He recovered quickly enough and offered a smile that might have been charming if not for the menace in his eyes. “Now, now, Ms. Chase, you might want to consider being a little polite. O’Connor is dead, after all. You haven’t got any other protectors waiting to defend you from the big, bad world. I could make your life very difficult,” he pointed out, the truth of that statement clearly delighting him.
Jackie very slowly and deliberately set down the sponge she had been using. Then, completely ignoring Crawley, she carefully dried her fingers on a nearby rag. Her thumb was still smudged with black polish from when she’d been tending to her show boots but it didn’t bother her.
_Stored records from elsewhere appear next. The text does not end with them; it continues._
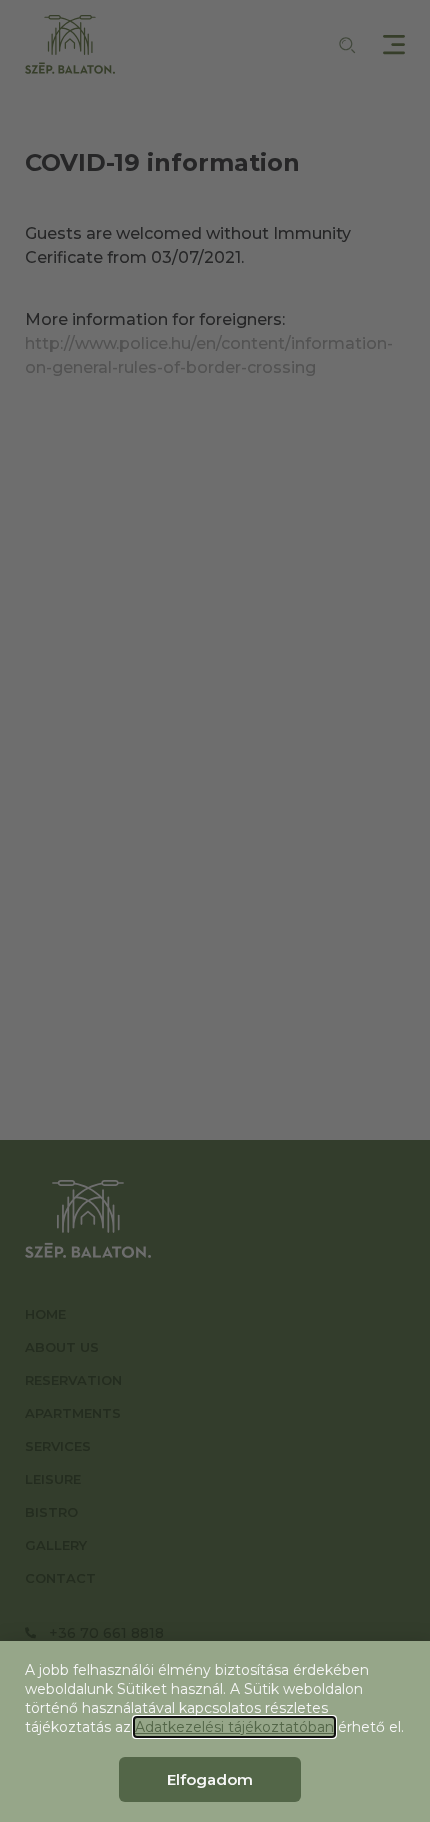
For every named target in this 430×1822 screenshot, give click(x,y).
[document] (215, 911)
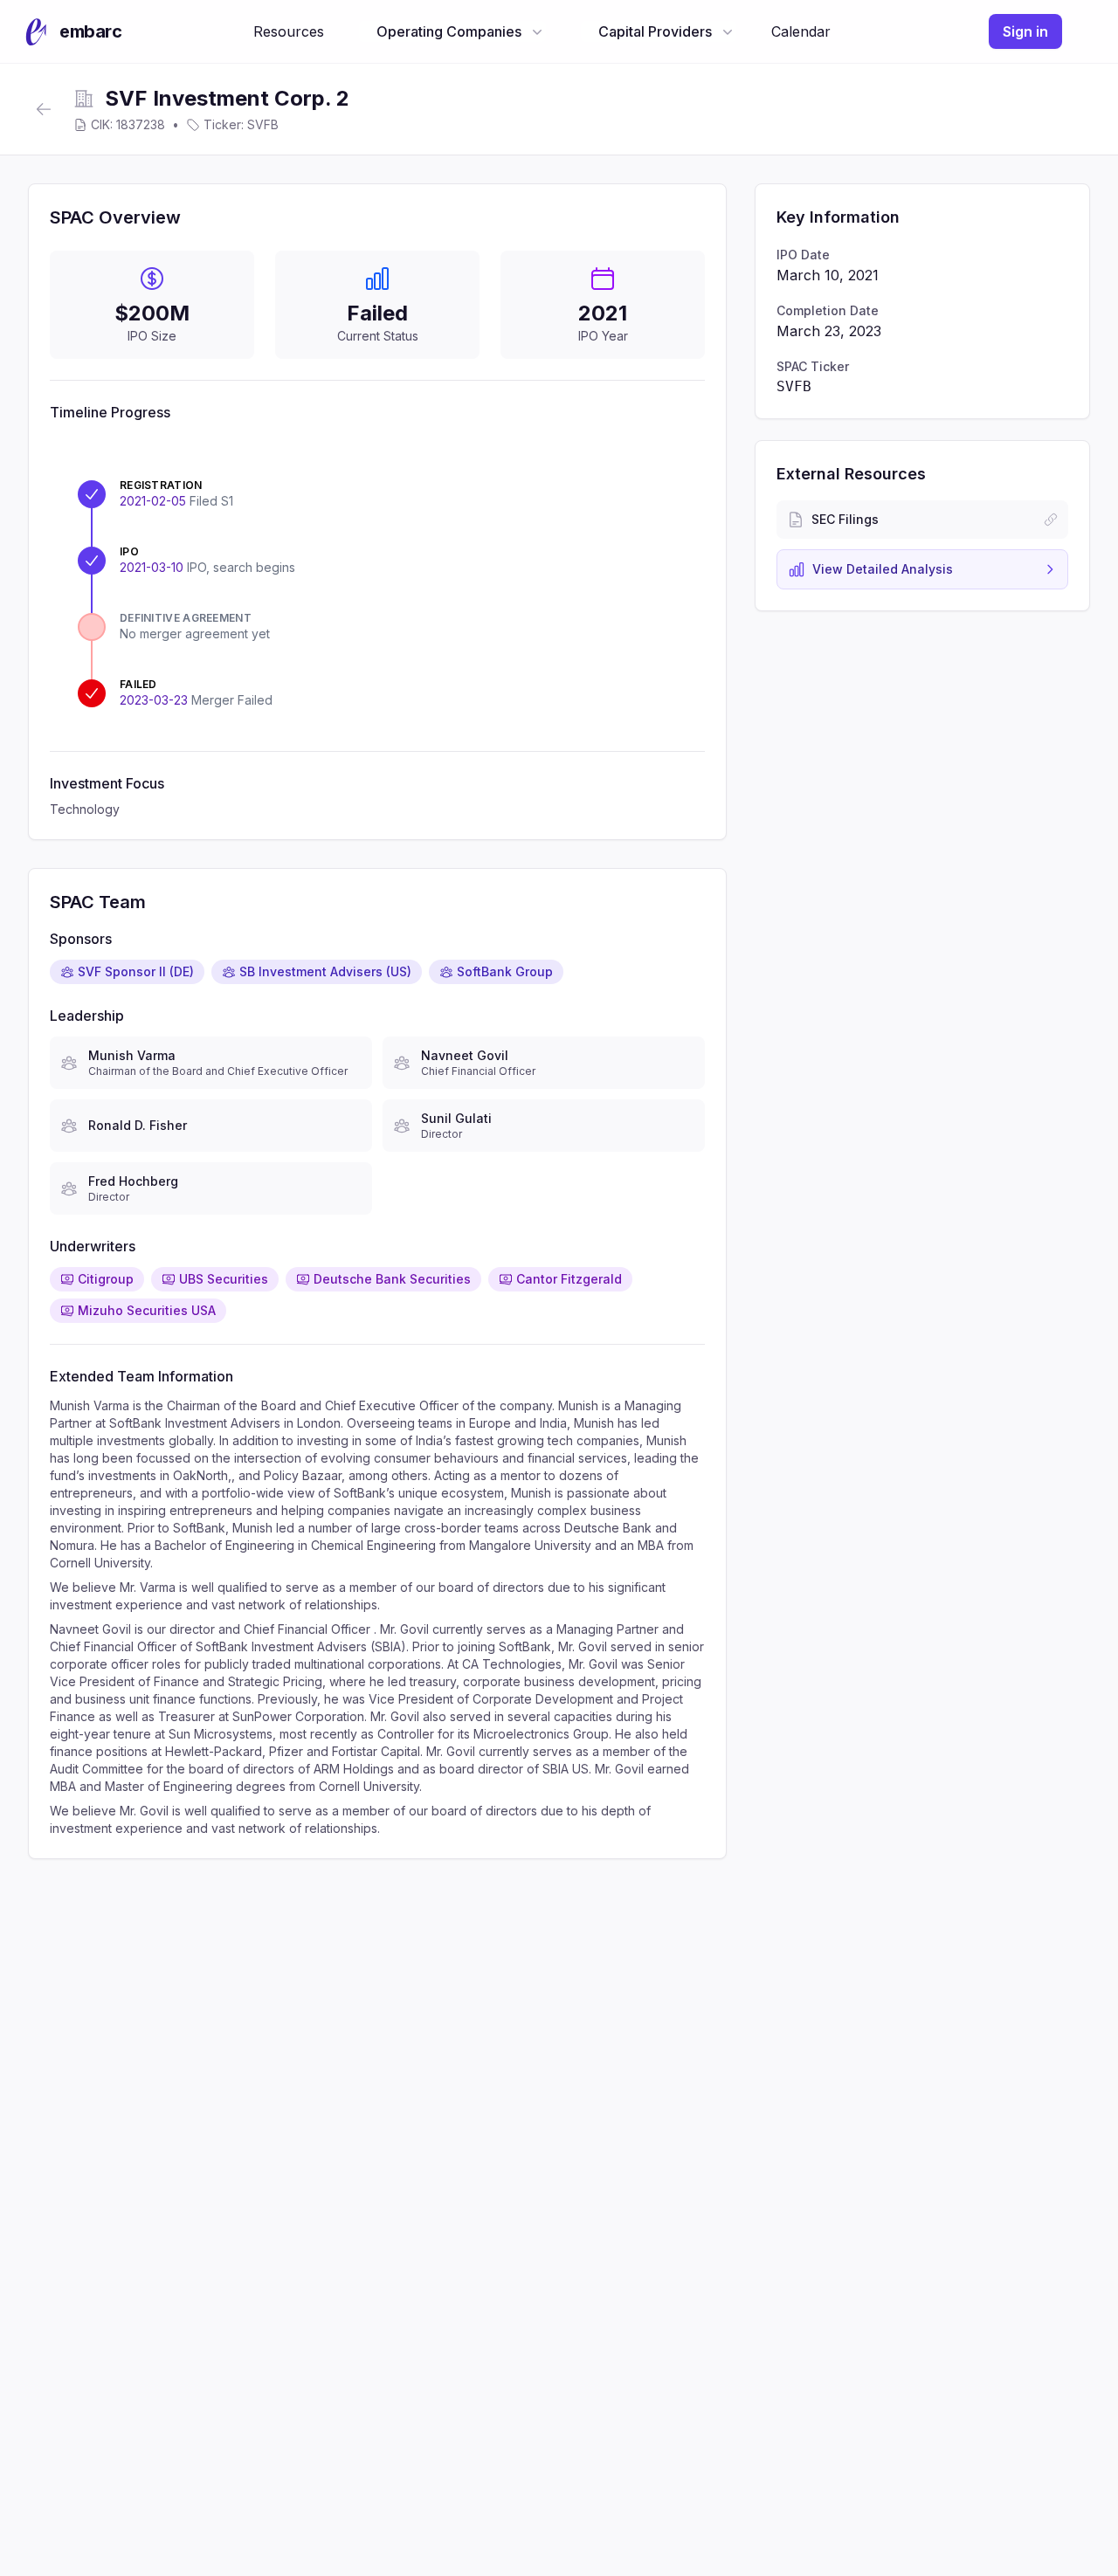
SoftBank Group (505, 971)
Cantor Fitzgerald (569, 1278)
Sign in (1025, 31)
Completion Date (827, 310)
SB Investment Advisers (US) (325, 971)
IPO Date (803, 254)
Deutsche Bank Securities (392, 1278)
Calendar (801, 31)
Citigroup (106, 1278)
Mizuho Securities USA (147, 1310)
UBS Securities (223, 1278)
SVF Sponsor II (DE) (136, 971)
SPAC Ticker (812, 366)
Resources (288, 31)
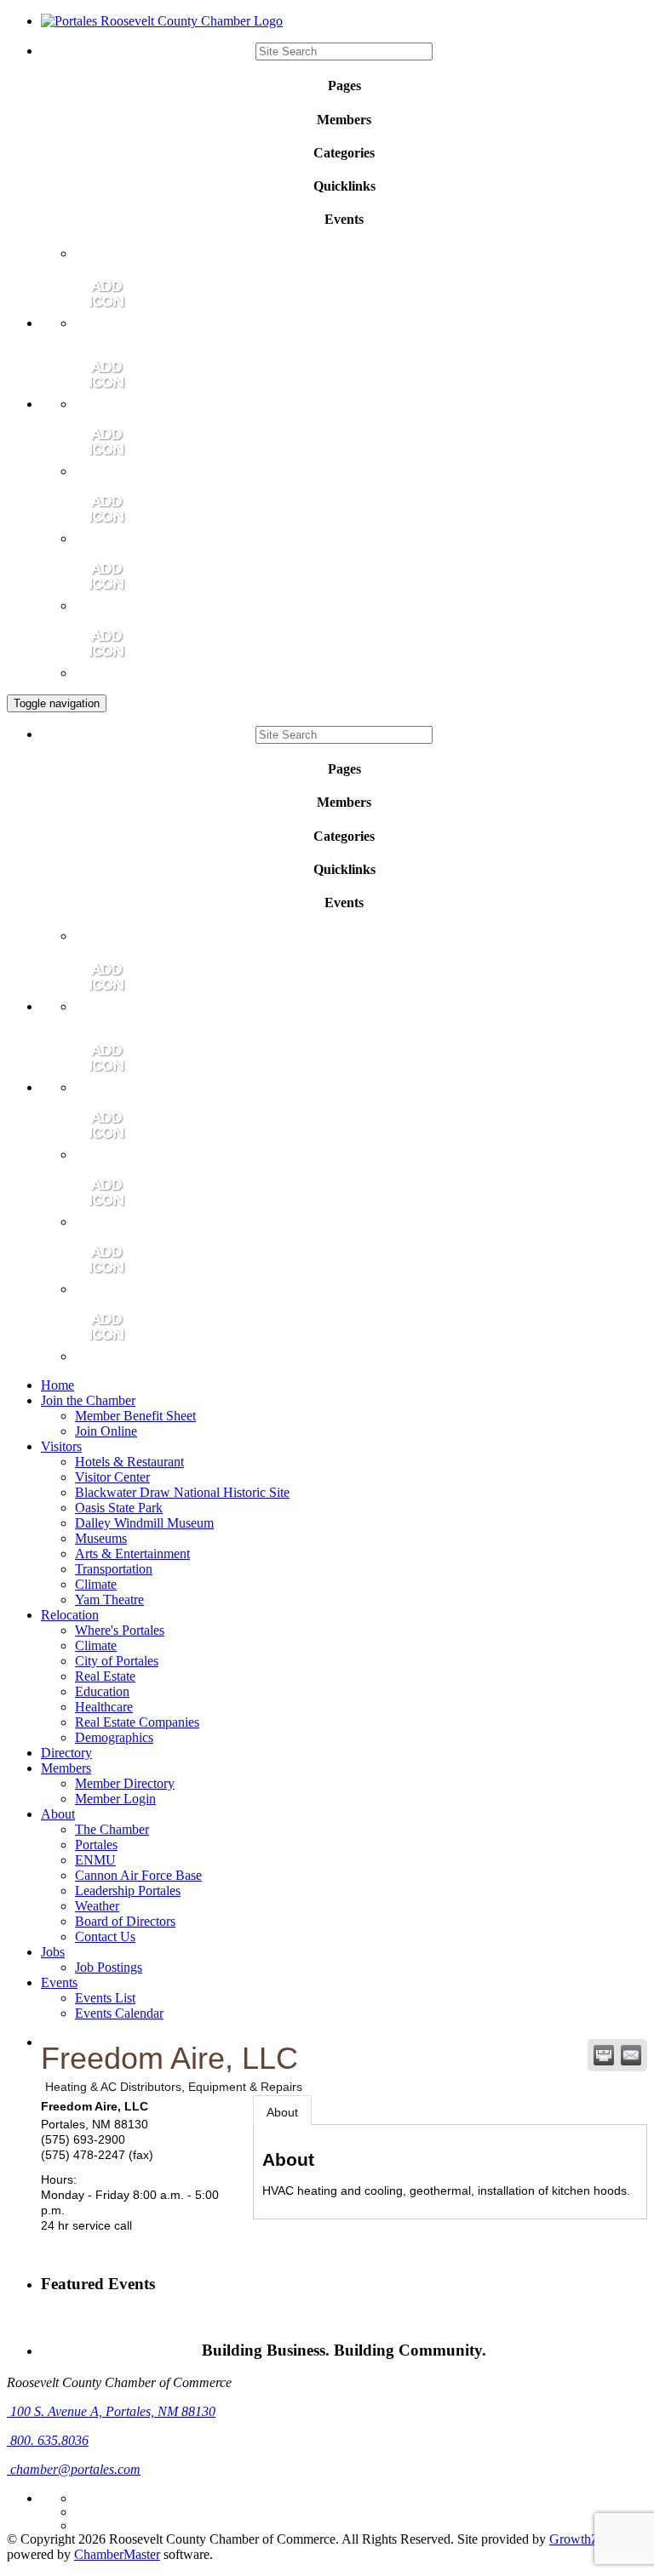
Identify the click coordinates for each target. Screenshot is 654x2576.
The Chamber (112, 1829)
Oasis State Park (119, 1507)
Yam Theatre (109, 1599)
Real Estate (105, 1676)
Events (59, 1982)
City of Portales (116, 1661)
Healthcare (104, 1706)
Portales (96, 1844)
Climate (96, 1584)
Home (57, 1385)
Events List (105, 1998)
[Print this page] (604, 2055)
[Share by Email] (631, 2055)
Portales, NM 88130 (112, 2411)
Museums (101, 1538)
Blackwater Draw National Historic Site (182, 1492)
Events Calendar (119, 2013)
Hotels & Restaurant (129, 1461)
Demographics (114, 1737)
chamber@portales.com (74, 2469)
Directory (66, 1752)
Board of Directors (125, 1921)
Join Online (106, 1431)
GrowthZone (584, 2539)
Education (102, 1691)
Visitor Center (112, 1477)
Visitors (61, 1446)
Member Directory (125, 1783)
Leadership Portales (128, 1890)
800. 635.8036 (48, 2440)
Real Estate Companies (137, 1722)
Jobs (53, 1952)
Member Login (115, 1798)
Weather (97, 1906)
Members (66, 1768)
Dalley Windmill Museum (144, 1523)
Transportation (113, 1569)
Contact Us (105, 1936)
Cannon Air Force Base (138, 1875)
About (58, 1814)
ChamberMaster (117, 2554)
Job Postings (108, 1967)
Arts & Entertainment (132, 1553)
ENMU (95, 1860)
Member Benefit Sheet (135, 1415)
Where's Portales (119, 1630)
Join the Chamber (88, 1400)
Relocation (70, 1615)
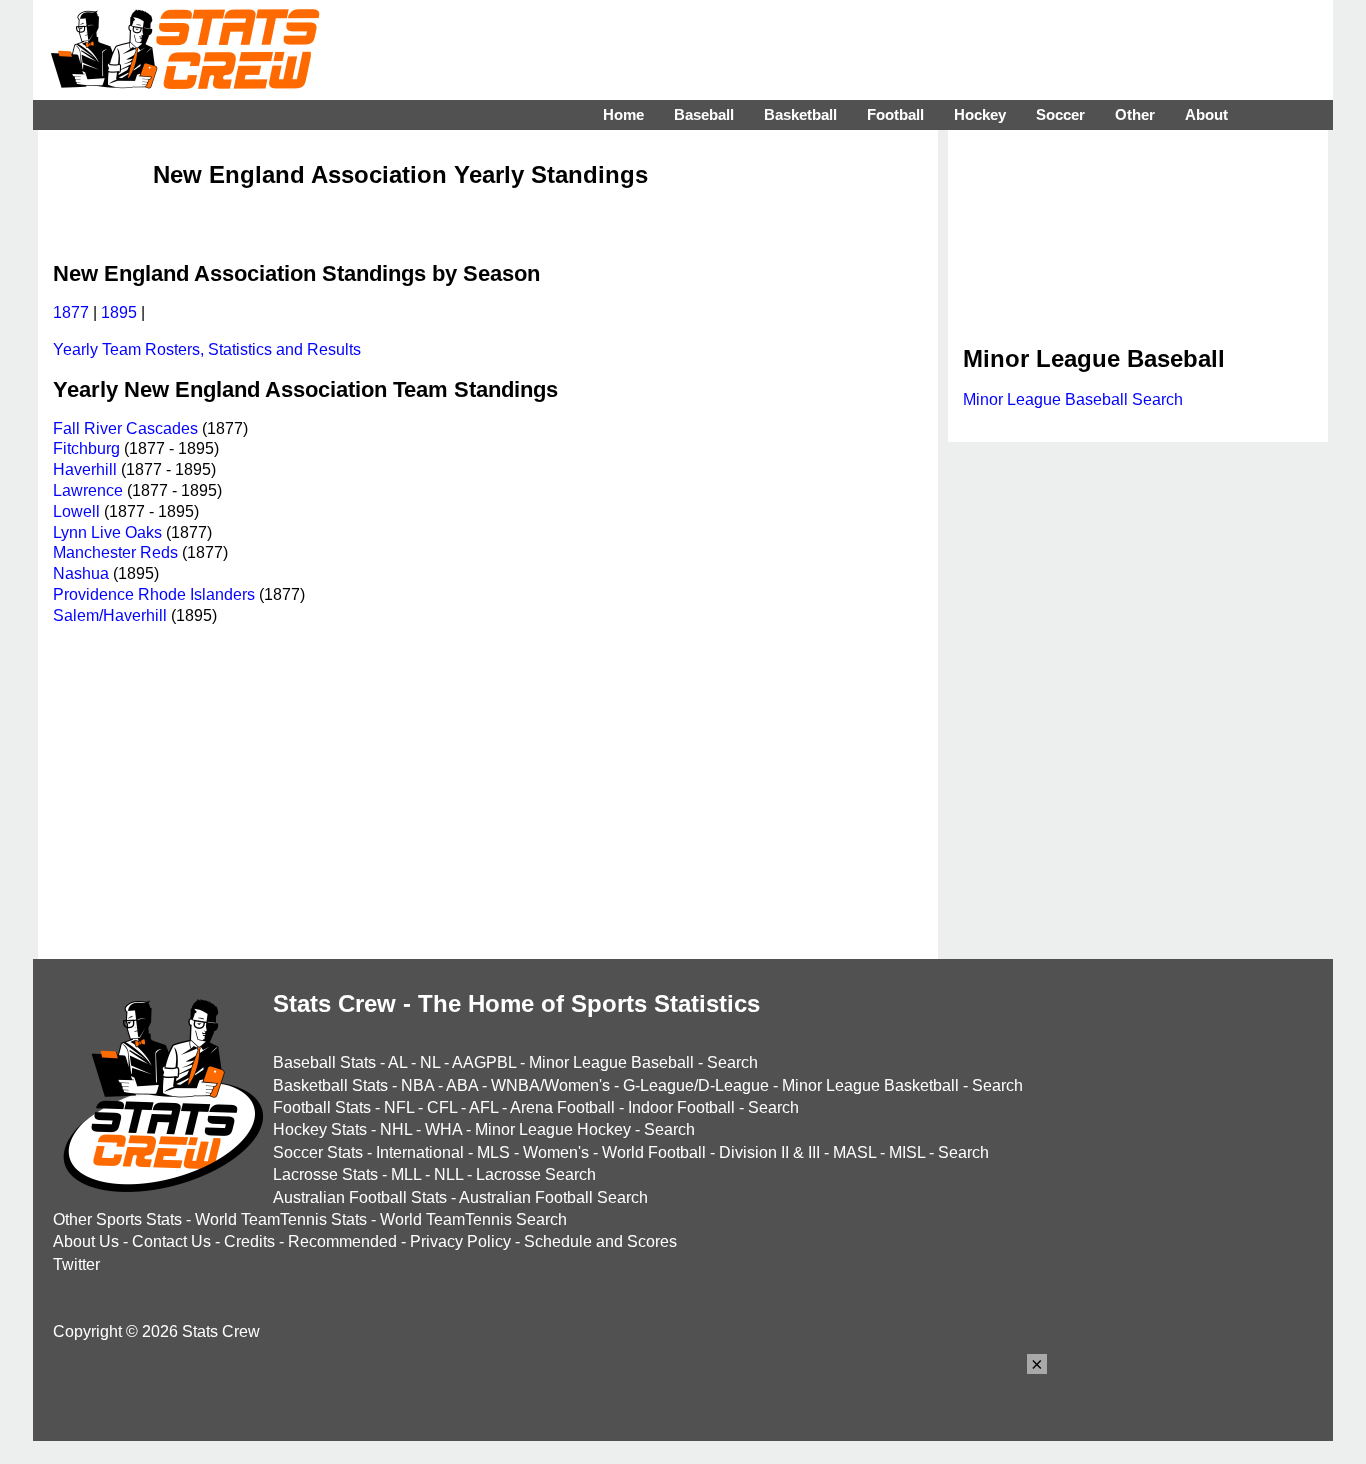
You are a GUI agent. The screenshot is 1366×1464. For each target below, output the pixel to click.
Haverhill (85, 469)
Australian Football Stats (360, 1197)
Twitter (76, 1264)
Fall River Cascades (125, 428)
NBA (417, 1085)
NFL (399, 1107)
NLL (448, 1174)
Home (623, 114)
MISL (907, 1152)
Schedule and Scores (600, 1241)
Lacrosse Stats (325, 1174)
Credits (249, 1241)
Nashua (81, 573)
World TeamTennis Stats (281, 1219)
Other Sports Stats (117, 1219)
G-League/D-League (696, 1085)
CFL (442, 1107)
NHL (396, 1129)
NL (430, 1062)
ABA (462, 1085)
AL (397, 1062)
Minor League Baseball (611, 1062)
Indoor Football (681, 1107)
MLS (493, 1152)
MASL (854, 1152)
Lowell (76, 511)
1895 (119, 312)
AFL (483, 1107)
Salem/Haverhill (110, 615)
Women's (556, 1152)
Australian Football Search (553, 1197)
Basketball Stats (330, 1085)
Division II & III (769, 1152)
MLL (406, 1174)
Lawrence (88, 490)
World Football (654, 1152)
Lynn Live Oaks (107, 532)
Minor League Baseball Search (1073, 399)
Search (732, 1062)
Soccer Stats (318, 1152)
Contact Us (171, 1241)
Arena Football (562, 1107)
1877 (71, 312)
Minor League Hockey (553, 1129)
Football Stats (322, 1107)
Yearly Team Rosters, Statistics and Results (207, 349)
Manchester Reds (115, 552)
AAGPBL (484, 1062)
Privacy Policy (460, 1241)
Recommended (342, 1241)
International (420, 1152)
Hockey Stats (320, 1129)
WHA (443, 1129)
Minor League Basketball (870, 1085)
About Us (86, 1241)
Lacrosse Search (536, 1174)
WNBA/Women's (550, 1085)
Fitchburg (86, 448)
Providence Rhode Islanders (154, 594)
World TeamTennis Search (473, 1219)
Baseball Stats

She just hadn’t wanted her fingers to be dripping with saddle soap. “So you assume now that Liam O’Connor has passed on I’m defenseless?” she asked, not even bothering to look up as she inspected her nails.
Crawley stared at her irritably. This meeting wasn’t going the way he’d wanted it to go. When he’d found out about O’Connor’s death his first thought had been of revenge. He wanted Jackie Chase to be shaking with terror now that he could dismantle her life without having to worry about any powerful guardian covering her ass. He wanted her to beg him not to make her existence hell. Instead, the damn woman wasn’t even bothering to look at him.
“Face facts, Ms. Chase. The only reason you’re doing so well now is because O’Connor swooped in and saved you. Without him you’re just the damsel in distress again.” He didn’t see the flash of rage in her eyes.
“I have never in my life been a damsel in distress. I deal with creatures who weigh over a thousand pounds on average and could very easily crush my bones if they get it in their head to do so. Yet I’m still standing here, making a life for myself. Liam made it easy for a little while but don’t delude yourself into thinking you would have ever kept Sarah. She was lost to you and your pathetic wife the second I knew you were abusing her. You just didn’t know it yet.” If Jackie’s eyes hadn’t looked like chips of ice or if her body hadn’t been stiff with restrained violence, Crawley might have had something clever to say in response to her accusation. He was frozen, staring for the first time in his life directly into the face of a woman’s fury.
Jackie was almost shaking with rage. Crawley’s words had touched a nerve and made her face some unattractive facts. She had let Liam make her life easier whenever the opportunity arose. Hell, she’d even failed to be really curious about the ‘Left Hand’ because she knew Liam would take care of it. She had begun to depend on him in every crisis. In exchange for peace of mind and sex, she’d let her independence slip away. It absolutely infuriated her. “You’re going to have to wait for my death to ever see me helpless because until the breath leaves my body I will never stop fighting. Now get the hell off my property.”
“You think you’re not vulnerable,” he sputtered, beginning to take a few steps back and out of her office. “Anything could happen to you, Chase. Your new little daughter has a habit of bringing death to the people who love her.”
Jackie surged forward, ready to beat Crawley to a pulp out in the aisle where all the horses could see her. Instead she witnessed one of the manure shovels, wielded by Sarah, smash Gregory Crawley in the face. The sound of shattered cartilage echoed through the barn as the injured man clutched the fountain of blood that used to be his nose.
“You little bitch!” he snarled.
“Get out!” Sarah hissed, her pale face telling Jackie that she was on the verge of collapse. She took the shovel out of the child’s grip and set it on the ground before wrapping a supportive arm around her body.
“Very well said, Sarah. You are more than welcome to leave now, Mr. Crawley.”
“I’m pressing charges,” he threatened.
Jackie just laughed. “For what? Just because you were silly enough to walk into a door doesn’t make me liable. I saw you turn and hit your nose myself. Sarah saw it, too.” Sarah nodded quickly and Jackie smirked. “Go home now before you trip and give yourself a concussion.”
Crawley stared at her in disbelief. There was nothing he could do. No matter his power, he’d never be able to prove anything in court without a witness. He scowled at the woman and the child that used to be his, cursed them and stalked out of their sight.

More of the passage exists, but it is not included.